Não é necessária estatística para afirmar que a maioria das sociedades modernas, a do Brasil dramaticamente, vive sob o signo da insegurança. O roubo com traço cada vez mais brutal, “sequestros-relâmpagos”, chacinas, delinquência juvenil, homicídios, a violência propagada em “cadeia nacional”, somados ao aumento da pobreza e à concentração cada vez maior da riqueza e à verticalização social, resultam numa equação bombástica sobre os ânimos populares (GRECO, 2013).

O convencimento é feito por intermédio do sensacionalismo, da transmissão de imagens chocantes, que causam revolta e repulsa no meio social. Homicídios cruéis, estupros de crianças, presos que, durante rebeliões, torturam suas vítimas, corrupções, enfim, a sociedade, acuada, acredita sinceramente que o Direito Penal será a solução de todos os seus problemas (GRECO, 2013).

O Estado Social foi deixado de lado para dar lugar a um Estado Penal. Investimentos em ensino fundamental, médio e superior, lazer, cultura, saúde, habitação são relegados a segundo plano, priorizando-se o setor repressivo. A toda hora o Congresso Nacional anuncia novas medidas de combate ao crime (GRECO, 2013).

O mito do Estado Mínimo é sublinhado, debilitando o Estado Social e glorificando o “Estado Penal”. É a constituição de um novo sentido comum penal que aponta para a criminalização da miséria como um mecanismo perverso de controle social para, através deste caminho, conseguir regular o trabalho assalariado precário em sociedades capitalistas neoliberais (DORNELLES).

Sempre vem a lume o exemplo norte-americano, principalmente do movimento denominado Tolerância Zero, criado no começo da década de 90, na cidade de Nova York (GRECO, 2013).

Essa teoria, jamais comprovada empiricamente, serve de álibi criminológico para a reorganização do trabalho policial empreendida por William Bratton, responsável pela segurança do metrô de Nova York, promovido a chefe de polícia municipal.
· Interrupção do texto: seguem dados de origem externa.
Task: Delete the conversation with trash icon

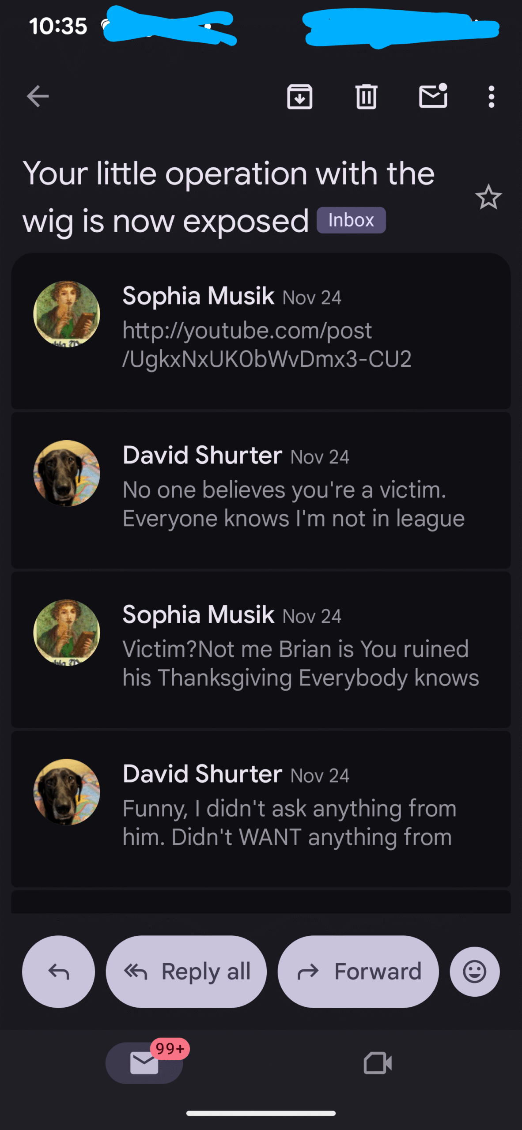Action: tap(366, 97)
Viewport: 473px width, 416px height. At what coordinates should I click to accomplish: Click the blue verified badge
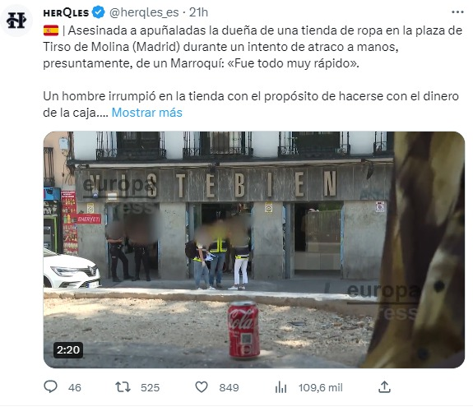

O objetivo dessa reorganização: refrear o medo das classes médias e superiores – as que votam – por meio da perseguição permanente dos pobres nos espaços públicos (ruas, parques, estações ferroviárias, ônibus e metrô etc.). Usam para isso três meios: aumento em 10 vezes dos efetivos e dos equipamentos das brigadas, restituição das responsabilidades operacionais aos comissários de bairro com obrigação quantitativa de resultados, e um sistema de radar informatizado (com arquivo central sinalético e cartográfico consultável em microcomputadores a bordo dos carros de patrulha) que permite a redistribuição contínua e a intervenção quase instantânea das forças da ordem, desembocando em uma aplicação inflexível da lei sobre delitos menores tais como embriaguez, a jogatina, a mendicância, os atentados aos costumes, simples ameaças e outros comportamentos anti-sociais associados aos “sem-teto” (WACQUANT).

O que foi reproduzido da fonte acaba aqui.